In 2017 Matt Dixon (one of the advocates of the "effortless experience" approach) said that "channel choice is an idea companies invented. Customers don't want choice, they want channel guidance".
If we try to make up a list of necessary support channels, then – from the point of view of our support team – it will look like this:
1. Email. Although a lot of users nowadays prefer in-game/in-app options, email still holds some ground. Also, a user's account can be linked to their email address, so this information can definitely be of use to you.
2. In-app chat. It is easy to find and use. Your users will not have to leave your app or break their game session for long to write you a message. It is entirely up to you whether you will make this a live chat or not. It all depends on your resources. However, if your users will have to wait a little for a reply, make sure that your response time is as short as possible and, ideally, stated in your greeting message. Actually, we would advise you to integrate an in-app chat at the first opportunity.
A personal observation, if I may. I have written to many support services, and it is extremely tiresome when there is no in-app chat. You tap the 'Contact Support' button, and immediately everything freezes, and then a mail app begins to open - slowly and inevitably like the Gates of Hades. The temptation to close this portal to the Abyss and never touch it again is very strong.
3. App store reviews. This is an extremely important channel. You don't simply solve your users' problems there. More than that – it is often impossible to solve these problems in reviews, you need to direct your users to other support channels. More than anything else, your app store replies help you promote your brand. It is a perfect opportunity to showcase your customer policy and your concern for their well-being and to attract new users.
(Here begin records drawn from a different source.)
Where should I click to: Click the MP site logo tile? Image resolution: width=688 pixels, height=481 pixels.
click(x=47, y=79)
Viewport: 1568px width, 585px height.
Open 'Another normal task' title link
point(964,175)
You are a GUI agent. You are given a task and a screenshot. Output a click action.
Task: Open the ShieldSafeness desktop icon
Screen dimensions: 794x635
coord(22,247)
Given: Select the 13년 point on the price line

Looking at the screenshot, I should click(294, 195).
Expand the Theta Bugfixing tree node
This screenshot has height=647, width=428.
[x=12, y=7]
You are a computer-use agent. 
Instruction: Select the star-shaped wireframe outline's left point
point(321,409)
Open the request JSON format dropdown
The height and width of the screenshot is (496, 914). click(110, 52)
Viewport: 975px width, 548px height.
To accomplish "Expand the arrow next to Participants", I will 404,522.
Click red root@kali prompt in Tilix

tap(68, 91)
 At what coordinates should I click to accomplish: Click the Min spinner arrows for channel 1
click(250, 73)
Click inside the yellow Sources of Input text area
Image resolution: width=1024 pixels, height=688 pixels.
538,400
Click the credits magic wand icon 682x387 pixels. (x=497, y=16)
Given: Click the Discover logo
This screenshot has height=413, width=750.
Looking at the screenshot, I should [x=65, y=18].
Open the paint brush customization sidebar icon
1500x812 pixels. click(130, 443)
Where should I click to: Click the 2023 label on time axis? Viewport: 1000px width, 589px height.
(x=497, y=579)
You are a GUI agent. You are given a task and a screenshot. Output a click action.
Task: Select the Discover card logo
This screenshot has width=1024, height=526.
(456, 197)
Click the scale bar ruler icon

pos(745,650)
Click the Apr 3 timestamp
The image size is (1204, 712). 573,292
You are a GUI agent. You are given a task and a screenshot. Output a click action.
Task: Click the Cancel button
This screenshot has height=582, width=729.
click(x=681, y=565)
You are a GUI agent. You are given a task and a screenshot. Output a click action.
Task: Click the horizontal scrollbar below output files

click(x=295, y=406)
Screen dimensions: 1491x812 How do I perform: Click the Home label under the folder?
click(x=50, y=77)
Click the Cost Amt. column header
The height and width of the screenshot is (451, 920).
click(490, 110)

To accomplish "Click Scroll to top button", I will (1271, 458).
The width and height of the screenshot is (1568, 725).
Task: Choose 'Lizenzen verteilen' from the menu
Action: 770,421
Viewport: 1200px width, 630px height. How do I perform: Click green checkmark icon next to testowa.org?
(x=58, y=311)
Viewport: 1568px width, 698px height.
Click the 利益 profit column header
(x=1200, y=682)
4. Social networks. They are such an important part of your users' lives that you simply cannot neglect them. They will allow you not only share your news but also advise your users on the gameplay or app features and resolve simple technical issues.
This is not a very long list, but we find these channels are sufficient to cover all your users' needs. Besides, most of the modern CRM systems support at least three of these four channels and will allow you to introduce the omnichannel approach.
While planning your support system, consider not only your needs but also your resources. When we are helping our clients to set up their support, we always make a preliminary analysis of their work processes and their user base. And then, based on our experience, we try to take into account all the factors to choose the most suitable contact channels and make support as efficient as possible.
And remember this: if your channels are not organized properly if it takes your users too much effort to contact you, if the way you collect user data is poorly tuned, if you don't have a right communication strategy, and if your agents are not empowered enough to resolve user issues quickly and efficiently, then it really doesn't matter if your support channels are interconnected or not. So first of all, you need to ensure the quality of each separate element of your support structure, and only then can you bind them together to create a single working mechanism.